From the cbc online:
At least 38 sockeye salmon runs along the West Coast are in danger of imminent extinction, says a new report by the Sierra Club of B.C.
The report by salmon biologist Dr. David Levy’s blames the declining sockeye runs on mixed-stock fisheries, poor fisheries management as well as climate change. Download full story. Original source here.
Left unsaid in the press release and related report is the underlying political agenda that takes as its starting point an opposition to BC’s family-based commercial fishing fleet. Of the five causes for the decline of salmon identified by the Sierra Club report it is the so-called mixed stock fishery that is highlighted as the primary factor of devastation. According to the report mixed stock fisheries –harvesting salmon in channels and along migration paths- must be replaced by terminal fisheries at river mouths or far inland close to spawning channels. With individual transferable fishing quotas crashing down upon BC’s fishermen the connection between the environmental movement’s sudden release of yet another crisis report raises serious questions. Fishing quotas, supported by many Environmental NGOs, act to privatize the resource and, in terms of the salmon fishery, may also contribute to the creation of so-called terminal fisheries.
One of the potential causal factors for resource decline that the report completely ignores is the effects of criminalization of aboriginal stewardship and harvesting practices dating from the extension of the Canadian Fisheries Act to BC in the 1880s. Why might this have a bearing on resource depletion?
Our research group has identified traditional practices of resource stewardship in several of the north coast watersheds (specifically on or near Banks Island and at Lowe Inlet) that would indicate that the level of fish stocks first encountered by the late 19th century industrial salmon canning fishery was in part a by-product of human activity –that is, what Gitxaała people were doing in terms of harvesting and watershed maintenance directly contributed to the level of fish available for harvest.
The Canadian Fisheries act made modification to waterways, use of barricades and traps a criminal offense as access to and ownership of the resource was transferred to the control of the colonial state and their corporate proxies (commercial fish canners). Our research documents extensive human intervention in the very creeks in DFO statistical area 5 identified by the Sierra Report as facing declining stock levels.
Gitxaała community members engaged in a series of practices that formally included practices that today might be referred to as watershed restoration and salmon enhancement. Rather than recognizing this history of aboriginal practices along the coast the Sierra Report (notwithstanding a nod toward our importance on page 26-7 of the report) focuses on the family-based commercial fishing fleet as being the primary cause of sockeye depletion. If only that was the ‘real’ source of the problem.

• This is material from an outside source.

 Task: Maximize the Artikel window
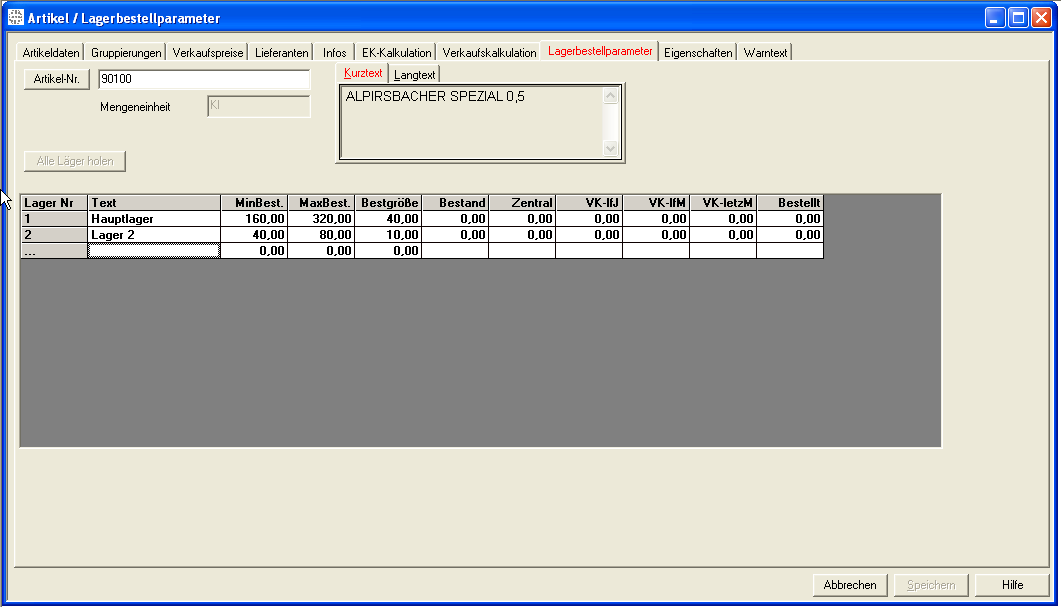click(x=1017, y=18)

An effective solution would transfer control of the salmon fishery to the hands of the family-based fishing enterprises and First Nations community members –the people who are directly involved with and reliant upon the salmon. Local control combined with a return to an intensive programme of watershed management that draws upon the local ecological knowledge and traditional technologies can ensure sustainability for people and fish.